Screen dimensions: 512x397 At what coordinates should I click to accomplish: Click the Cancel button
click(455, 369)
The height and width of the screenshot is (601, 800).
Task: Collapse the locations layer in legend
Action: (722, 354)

Given exercise -> Pick out each line of the records that contains the word "click" and copy it in full.

Reply ->
Screen dimensions: 512x397 At what coordinates should I click to accomplish: Click the Cancel button
click(455, 369)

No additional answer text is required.